**Problems to solve:**
a – In the free-speech passage, who was the professor moderating the Yale Law event?
b – Write out the free-speech passage word for word, starting at "This tripped up" and ending at "the First Amendment.".

**Document:**
[Start]
In a self-satirising proof of how emphasising speech-rights leads people to talk past each other, Yale Law students said they were exercising speech-rights last spring when they shouted down a free-speech event because they disapproved of one panellist, a conservative Christian. “You’re disrupting us!” a protester shouted at Kate Stith, the professor moderating the event.
Newspapers continue to tie themselves in knots trying to reconcile the politics of their staff with covering a fractious democracy. They tend to default to framing their purpose in terms of protecting the right to speak—as though a publication is meant to serve its interview subjects and op-ed writers—rather than of protecting readers’ opportunity to understand the world.
This tripped up the editorial board of the New York Times a few days after the incident at Yale. In an attempt to defend free speech, the Times wound up coming out against it. “Americans are losing hold of a fundamental right as citizens of a free country: the right to speak their minds and voice their opinions in public without fear of being shamed or shunned,” the newspaper declared. There is no right in America, of course, to silence one’s critics. The Times itself is in the business of shaming and shunning (Lexington has some experience of this), and that work is safeguarded, thank goodness, by the First Amendment.
[End]
**Listed records:**
[Start]
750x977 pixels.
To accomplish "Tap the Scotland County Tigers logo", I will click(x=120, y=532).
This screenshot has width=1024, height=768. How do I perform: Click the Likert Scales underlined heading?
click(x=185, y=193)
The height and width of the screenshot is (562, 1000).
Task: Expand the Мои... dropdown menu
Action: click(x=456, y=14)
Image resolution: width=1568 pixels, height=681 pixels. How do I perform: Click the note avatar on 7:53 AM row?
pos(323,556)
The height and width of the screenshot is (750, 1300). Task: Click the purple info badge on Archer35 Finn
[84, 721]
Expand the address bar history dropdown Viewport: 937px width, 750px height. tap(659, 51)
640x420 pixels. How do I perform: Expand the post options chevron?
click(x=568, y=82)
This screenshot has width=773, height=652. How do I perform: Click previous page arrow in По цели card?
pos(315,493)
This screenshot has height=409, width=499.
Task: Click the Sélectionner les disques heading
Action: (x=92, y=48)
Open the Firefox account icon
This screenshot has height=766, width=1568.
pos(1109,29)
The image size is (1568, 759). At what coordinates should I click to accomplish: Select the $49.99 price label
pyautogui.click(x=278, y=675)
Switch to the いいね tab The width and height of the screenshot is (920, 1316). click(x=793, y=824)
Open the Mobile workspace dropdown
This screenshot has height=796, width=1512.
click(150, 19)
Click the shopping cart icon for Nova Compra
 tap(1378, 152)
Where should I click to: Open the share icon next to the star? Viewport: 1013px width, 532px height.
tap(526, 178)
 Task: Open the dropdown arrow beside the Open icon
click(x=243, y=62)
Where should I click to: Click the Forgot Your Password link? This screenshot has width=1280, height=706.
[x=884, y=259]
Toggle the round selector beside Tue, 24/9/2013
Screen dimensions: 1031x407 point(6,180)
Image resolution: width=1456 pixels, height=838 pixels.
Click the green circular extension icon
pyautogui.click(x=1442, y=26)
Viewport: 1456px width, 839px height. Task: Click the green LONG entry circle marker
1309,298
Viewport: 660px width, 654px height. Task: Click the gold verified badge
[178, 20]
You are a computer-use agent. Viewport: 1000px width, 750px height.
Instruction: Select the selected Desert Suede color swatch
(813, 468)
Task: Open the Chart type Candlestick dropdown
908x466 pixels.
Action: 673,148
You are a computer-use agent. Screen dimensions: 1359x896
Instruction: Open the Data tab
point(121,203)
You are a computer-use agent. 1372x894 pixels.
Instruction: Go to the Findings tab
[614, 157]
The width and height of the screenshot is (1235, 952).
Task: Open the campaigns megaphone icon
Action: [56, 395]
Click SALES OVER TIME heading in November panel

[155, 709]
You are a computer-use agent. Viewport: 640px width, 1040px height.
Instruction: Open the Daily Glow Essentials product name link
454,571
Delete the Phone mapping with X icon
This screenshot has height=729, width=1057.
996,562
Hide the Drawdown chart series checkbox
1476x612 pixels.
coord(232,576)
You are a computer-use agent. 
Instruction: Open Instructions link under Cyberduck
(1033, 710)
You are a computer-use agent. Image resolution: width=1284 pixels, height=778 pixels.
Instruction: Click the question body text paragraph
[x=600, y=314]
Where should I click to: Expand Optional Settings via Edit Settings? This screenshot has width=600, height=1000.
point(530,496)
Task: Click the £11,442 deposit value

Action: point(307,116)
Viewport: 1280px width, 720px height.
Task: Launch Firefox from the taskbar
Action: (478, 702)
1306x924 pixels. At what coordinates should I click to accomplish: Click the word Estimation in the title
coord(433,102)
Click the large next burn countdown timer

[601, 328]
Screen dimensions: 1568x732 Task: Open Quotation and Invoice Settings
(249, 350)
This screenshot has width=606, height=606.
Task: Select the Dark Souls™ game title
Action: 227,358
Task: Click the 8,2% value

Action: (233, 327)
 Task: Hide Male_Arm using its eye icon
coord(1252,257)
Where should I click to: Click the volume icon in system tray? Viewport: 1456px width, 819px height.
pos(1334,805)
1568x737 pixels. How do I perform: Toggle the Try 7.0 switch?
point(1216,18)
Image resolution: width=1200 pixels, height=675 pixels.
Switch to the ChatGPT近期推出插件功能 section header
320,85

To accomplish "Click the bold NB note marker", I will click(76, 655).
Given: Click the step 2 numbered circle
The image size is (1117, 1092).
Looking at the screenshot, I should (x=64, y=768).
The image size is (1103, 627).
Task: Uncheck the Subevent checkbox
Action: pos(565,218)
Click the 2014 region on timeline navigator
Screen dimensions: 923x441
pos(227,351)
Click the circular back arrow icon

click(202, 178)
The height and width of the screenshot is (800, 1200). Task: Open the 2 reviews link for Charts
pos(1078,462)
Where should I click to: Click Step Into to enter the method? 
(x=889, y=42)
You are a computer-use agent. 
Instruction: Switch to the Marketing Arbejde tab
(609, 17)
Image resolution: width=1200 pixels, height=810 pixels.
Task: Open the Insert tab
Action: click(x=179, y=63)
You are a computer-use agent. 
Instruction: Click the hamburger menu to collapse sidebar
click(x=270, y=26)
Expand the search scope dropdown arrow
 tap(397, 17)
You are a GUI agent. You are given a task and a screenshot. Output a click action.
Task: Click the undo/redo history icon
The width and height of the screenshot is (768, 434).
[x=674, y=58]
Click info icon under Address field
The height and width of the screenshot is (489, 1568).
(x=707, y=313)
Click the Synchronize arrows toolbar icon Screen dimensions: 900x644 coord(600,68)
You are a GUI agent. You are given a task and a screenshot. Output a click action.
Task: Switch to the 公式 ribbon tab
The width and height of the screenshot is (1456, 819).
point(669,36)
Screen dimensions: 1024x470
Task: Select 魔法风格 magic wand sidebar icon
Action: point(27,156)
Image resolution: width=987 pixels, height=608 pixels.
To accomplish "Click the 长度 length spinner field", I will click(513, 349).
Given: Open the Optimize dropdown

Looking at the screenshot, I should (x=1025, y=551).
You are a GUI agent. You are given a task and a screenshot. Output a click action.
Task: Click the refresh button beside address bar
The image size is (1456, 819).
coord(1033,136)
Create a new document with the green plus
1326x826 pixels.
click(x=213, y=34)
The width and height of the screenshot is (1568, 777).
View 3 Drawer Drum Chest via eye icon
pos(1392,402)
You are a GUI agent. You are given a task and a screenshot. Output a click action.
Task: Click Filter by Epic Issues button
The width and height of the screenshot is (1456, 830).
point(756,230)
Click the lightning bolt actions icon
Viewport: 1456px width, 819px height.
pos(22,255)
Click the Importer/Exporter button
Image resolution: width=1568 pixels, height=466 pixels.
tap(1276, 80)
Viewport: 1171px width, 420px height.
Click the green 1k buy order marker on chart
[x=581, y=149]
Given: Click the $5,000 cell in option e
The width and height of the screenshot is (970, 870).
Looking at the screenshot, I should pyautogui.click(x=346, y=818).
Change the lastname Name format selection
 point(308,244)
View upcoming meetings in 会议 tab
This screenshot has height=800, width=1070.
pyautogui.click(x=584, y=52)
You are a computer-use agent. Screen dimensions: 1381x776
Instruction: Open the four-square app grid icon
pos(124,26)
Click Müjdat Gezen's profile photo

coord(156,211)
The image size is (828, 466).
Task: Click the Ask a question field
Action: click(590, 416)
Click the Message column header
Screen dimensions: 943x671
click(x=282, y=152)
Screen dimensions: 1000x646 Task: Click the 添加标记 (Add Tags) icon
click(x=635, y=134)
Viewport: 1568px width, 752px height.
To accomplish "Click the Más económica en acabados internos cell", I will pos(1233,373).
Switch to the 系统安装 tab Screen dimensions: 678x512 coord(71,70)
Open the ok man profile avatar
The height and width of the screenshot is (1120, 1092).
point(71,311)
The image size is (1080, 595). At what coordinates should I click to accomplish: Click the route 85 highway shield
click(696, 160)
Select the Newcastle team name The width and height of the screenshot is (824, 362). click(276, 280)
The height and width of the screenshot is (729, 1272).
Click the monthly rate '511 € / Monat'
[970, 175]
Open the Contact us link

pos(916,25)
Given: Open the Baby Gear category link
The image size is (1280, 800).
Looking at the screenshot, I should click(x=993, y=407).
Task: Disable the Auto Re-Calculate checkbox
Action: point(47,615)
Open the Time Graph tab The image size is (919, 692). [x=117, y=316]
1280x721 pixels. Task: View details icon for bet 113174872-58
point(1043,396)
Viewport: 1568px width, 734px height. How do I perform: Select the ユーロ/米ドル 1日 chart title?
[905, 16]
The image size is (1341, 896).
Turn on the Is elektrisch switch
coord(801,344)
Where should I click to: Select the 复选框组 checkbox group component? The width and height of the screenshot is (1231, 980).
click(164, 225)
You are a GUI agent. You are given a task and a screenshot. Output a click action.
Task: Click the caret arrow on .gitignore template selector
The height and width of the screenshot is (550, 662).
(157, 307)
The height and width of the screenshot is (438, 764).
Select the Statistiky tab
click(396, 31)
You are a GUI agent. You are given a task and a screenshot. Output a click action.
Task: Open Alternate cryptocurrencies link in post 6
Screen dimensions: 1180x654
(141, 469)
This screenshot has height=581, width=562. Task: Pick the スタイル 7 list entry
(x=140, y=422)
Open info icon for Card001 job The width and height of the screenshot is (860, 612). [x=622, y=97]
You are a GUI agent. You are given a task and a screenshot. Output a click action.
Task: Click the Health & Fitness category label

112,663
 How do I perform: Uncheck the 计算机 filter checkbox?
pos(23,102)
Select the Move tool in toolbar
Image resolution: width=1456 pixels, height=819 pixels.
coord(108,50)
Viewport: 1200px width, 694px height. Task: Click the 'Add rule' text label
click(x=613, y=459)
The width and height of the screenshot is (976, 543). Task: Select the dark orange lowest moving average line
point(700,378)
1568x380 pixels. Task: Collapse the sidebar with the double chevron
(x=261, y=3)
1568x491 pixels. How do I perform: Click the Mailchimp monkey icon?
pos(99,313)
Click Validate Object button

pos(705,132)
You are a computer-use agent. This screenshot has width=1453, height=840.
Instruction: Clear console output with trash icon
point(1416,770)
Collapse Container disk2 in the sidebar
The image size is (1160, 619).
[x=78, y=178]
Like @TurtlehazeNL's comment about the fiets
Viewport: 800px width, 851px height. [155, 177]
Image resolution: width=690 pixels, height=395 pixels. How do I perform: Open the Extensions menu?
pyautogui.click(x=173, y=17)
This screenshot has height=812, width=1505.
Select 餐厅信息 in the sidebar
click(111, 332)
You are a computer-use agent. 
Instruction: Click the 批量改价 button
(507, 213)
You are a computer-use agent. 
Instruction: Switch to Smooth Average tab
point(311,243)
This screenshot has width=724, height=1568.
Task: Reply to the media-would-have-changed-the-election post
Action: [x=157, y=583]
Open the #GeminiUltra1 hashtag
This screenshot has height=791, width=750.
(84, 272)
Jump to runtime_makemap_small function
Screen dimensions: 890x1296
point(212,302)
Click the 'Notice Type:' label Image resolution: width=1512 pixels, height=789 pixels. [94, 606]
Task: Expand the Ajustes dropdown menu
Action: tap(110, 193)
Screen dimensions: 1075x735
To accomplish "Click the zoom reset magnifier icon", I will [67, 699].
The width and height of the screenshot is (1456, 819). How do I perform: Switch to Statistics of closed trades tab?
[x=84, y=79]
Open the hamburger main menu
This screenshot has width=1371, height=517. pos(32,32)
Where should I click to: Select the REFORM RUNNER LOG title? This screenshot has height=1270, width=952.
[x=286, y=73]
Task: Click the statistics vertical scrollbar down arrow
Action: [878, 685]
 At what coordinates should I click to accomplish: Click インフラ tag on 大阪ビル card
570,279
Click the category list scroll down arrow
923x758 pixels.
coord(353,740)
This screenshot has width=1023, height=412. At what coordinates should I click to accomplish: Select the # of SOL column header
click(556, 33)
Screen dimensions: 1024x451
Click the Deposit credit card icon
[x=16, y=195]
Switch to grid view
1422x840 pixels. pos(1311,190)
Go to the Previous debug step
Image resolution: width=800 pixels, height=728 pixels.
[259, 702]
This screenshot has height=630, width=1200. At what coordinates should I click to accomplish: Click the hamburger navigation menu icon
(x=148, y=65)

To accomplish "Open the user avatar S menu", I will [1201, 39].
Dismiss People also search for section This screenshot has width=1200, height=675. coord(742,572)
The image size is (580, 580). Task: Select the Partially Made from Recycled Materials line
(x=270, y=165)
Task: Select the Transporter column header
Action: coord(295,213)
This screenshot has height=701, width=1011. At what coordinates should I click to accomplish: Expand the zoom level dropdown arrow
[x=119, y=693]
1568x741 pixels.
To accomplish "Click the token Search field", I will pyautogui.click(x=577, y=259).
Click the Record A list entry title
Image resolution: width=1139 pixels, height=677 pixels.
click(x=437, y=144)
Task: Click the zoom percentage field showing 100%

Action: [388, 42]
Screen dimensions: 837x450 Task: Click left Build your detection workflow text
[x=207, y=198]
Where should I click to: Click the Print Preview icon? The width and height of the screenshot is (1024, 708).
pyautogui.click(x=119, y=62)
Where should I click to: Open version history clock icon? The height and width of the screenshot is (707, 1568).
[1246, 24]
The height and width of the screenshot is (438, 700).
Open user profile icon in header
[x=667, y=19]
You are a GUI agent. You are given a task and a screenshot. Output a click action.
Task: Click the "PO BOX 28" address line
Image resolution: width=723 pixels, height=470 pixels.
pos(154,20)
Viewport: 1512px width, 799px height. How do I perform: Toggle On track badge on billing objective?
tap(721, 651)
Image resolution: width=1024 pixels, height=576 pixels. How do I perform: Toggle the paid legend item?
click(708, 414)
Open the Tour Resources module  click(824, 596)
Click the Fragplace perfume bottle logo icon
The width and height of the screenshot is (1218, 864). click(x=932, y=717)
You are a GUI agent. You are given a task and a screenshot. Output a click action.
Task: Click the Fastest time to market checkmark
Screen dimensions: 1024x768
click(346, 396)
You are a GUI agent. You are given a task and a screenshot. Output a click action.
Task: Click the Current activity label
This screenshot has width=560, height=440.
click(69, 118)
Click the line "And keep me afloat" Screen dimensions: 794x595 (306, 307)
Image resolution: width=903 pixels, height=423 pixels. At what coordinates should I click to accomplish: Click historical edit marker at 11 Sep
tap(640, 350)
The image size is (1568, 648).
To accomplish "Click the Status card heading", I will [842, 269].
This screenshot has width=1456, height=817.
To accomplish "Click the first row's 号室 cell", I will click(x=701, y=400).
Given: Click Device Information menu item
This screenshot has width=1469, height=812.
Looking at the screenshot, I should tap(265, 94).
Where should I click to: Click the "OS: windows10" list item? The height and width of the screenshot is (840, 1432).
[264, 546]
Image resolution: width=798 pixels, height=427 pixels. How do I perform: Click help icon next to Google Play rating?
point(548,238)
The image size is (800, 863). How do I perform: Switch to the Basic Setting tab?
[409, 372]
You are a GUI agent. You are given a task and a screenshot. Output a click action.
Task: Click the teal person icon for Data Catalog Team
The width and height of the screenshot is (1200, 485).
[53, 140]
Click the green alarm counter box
[End]
**Responses to the exercise:**
a – Kate Stith.

b –
This tripped up the editorial board of the New York Times a few days after the incident at Yale. In an attempt to defend free speech, the Times wound up coming out against it. “Americans are losing hold of a fundamental right as citizens of a free country: the right to speak their minds and voice their opinions in public without fear of being shamed or shunned,” the newspaper declared. There is no right in America, of course, to silence one’s critics. The Times itself is in the business of shaming and shunning (Lexington has some experience of this), and that work is safeguarded, thank goodness, by the First Amendment.